| Task instructions |
Output the rows as a Markdown table with the columns "Line" and "Text". Begin at the line that contains "Task: Click the" and stop after the line that contains "Action: click(164, 410)", skipping blank lines and leaving out the pictures.

| Information shown |

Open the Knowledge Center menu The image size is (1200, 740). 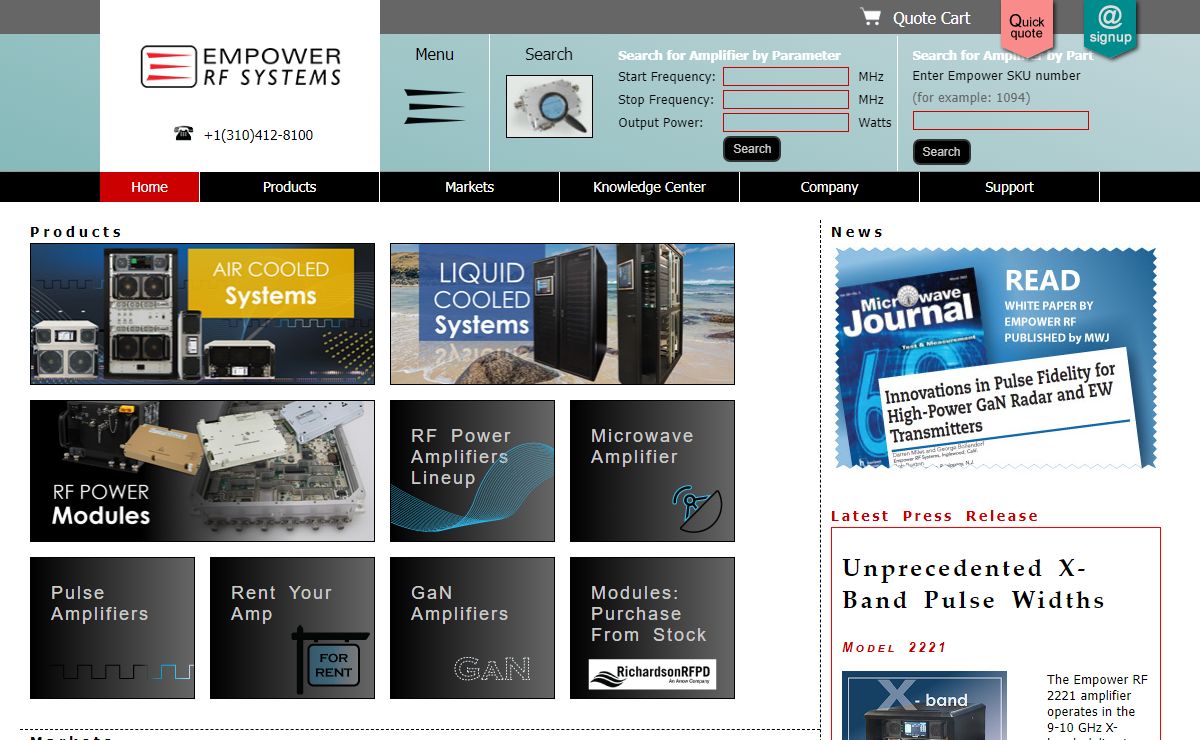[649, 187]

* * *

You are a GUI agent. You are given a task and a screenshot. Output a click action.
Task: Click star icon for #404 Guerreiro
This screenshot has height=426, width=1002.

...

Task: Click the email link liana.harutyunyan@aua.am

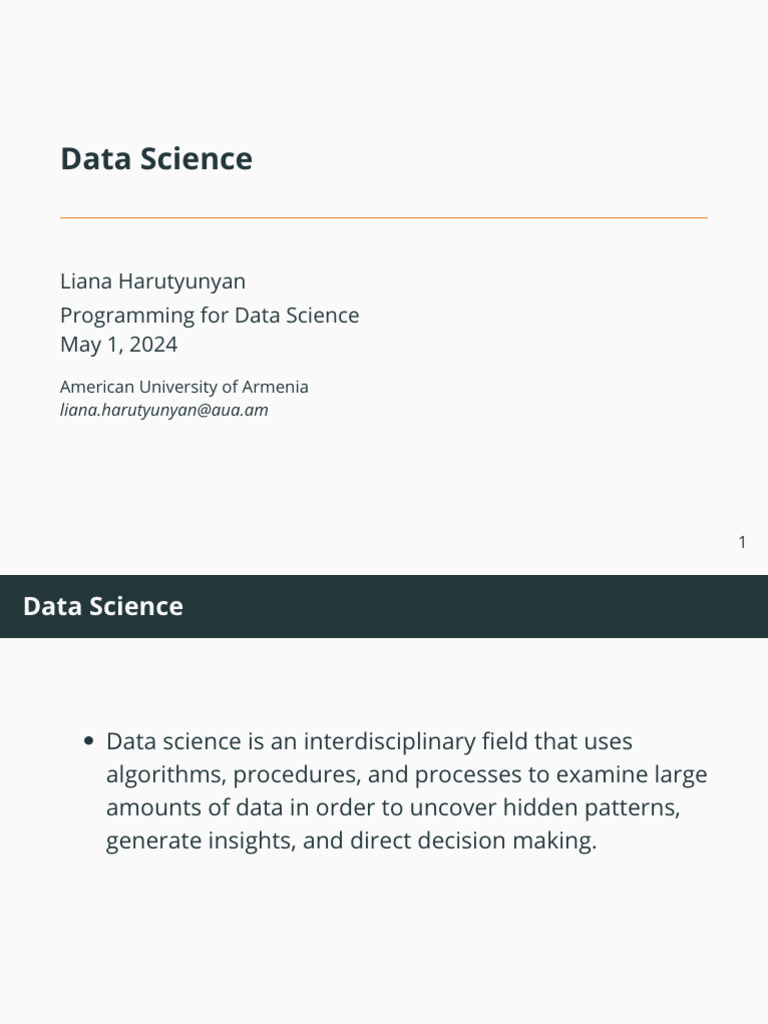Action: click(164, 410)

| Task answer |
| Line | Text |
|---|---|
| 1 | Task: Click the email link liana.harutyunyan@aua.am |
| 2 | Action: click(164, 410) |